FIG 5 .

Rv0297PGRS protein induces ROS and NO production and host cell apoptosis. (A) Induction of RAW 264.7 cell death by the recombinant Rv0297PGRS protein of M. tuberculosis. RAW 264.7 cells were incubated with different concentrations of recombinant Rv0297PGRS for 48 h, and cell mortality was assessed by alamarBlue assay. SDS (0.1%) was used as a positive control; 50 µg/ml of BSA was used as a negative control. (B) Apoptosis of RAW 264.7 cells observed upon stimulation with 20 and 40 µg/ml of recombinant Rv0297PGRS protein. Untreated, negative control; doxorubicin, positive control for induction of apoptosis; Q1-1 (annexin V negative, PI positive), dead cells; Q2-1 (double positive), late apoptosis; Q3-1 (double negative), live cells; Q4-1 (annexin V positive, PI negative), early apoptosis. (C) Percentage of apoptotic cells.

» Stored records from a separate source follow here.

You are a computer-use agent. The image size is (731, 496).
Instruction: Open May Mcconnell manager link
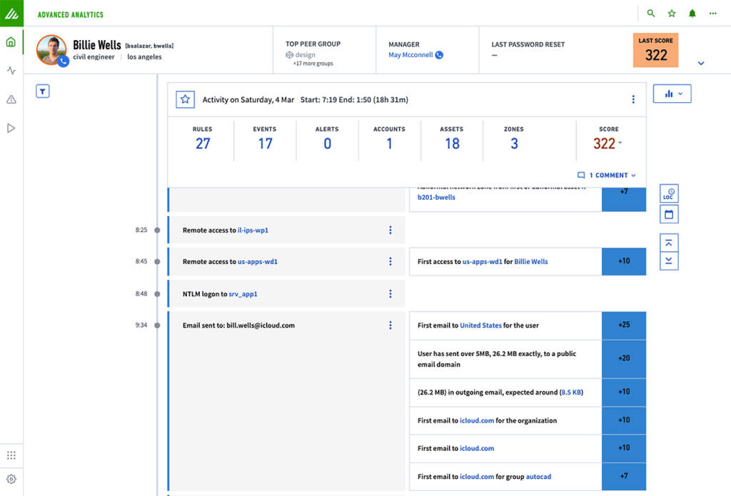[x=410, y=55]
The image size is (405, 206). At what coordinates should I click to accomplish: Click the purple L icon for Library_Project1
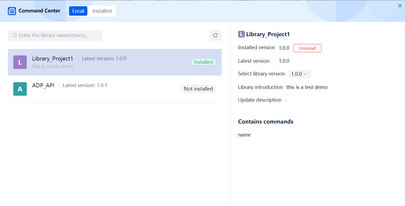[x=20, y=62]
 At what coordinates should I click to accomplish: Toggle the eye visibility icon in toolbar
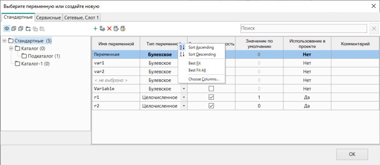click(x=7, y=29)
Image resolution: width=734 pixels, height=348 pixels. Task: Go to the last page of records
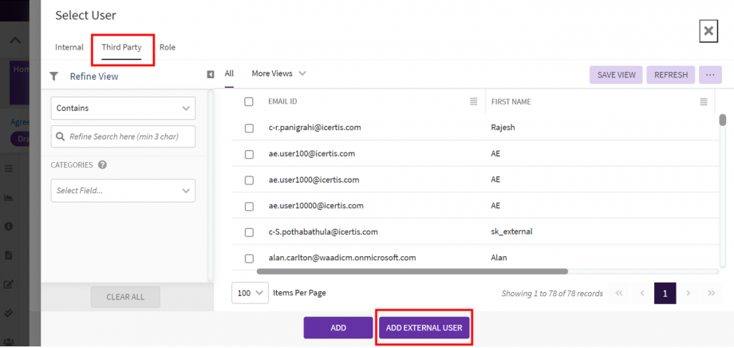[711, 294]
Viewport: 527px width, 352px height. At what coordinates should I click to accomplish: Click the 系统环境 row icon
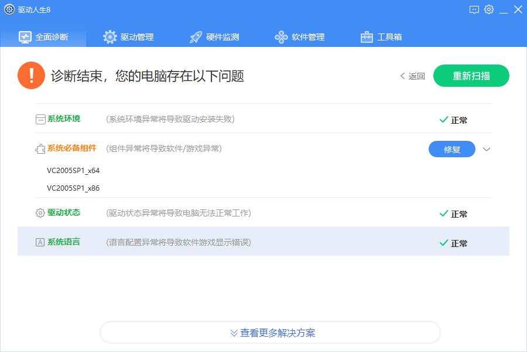pos(40,119)
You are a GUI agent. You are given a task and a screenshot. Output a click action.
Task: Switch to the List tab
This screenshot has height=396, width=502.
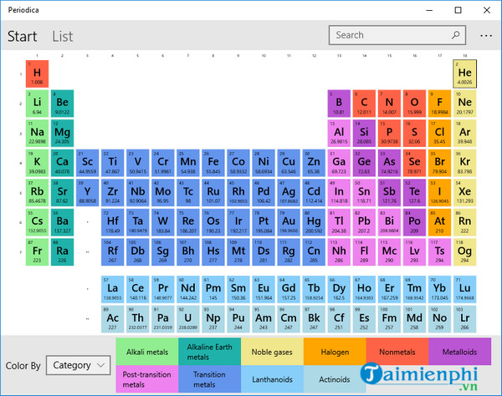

Group I, early apoptotic cells; group II, late apoptotic cells; group III, total apoptotic cells (sum of early and late apoptotic cells) as calculated from groups I and II. (D) ROS generation by macrophage cells upon stimulation with recombinant Rv0297PGRS for 30 h. Eighty micrograms per milliliter of BSA was used as a negative control. Data were plotted as fold change of mean fluorescence intensity of CellROX reagent. (E) NO production by macrophage cells upon stimulation with recombinant PGRS domain of Rv0297 for 30 h. One micromolar thapsigargin was used as a positive control. Data were plotted as fold change in nitric oxide concentration. All values were represented as means ± SDs from three independent experiments. P values for *, **, ***, and ns are <0.05, <0.01, <0.001, and >0.05, respectively.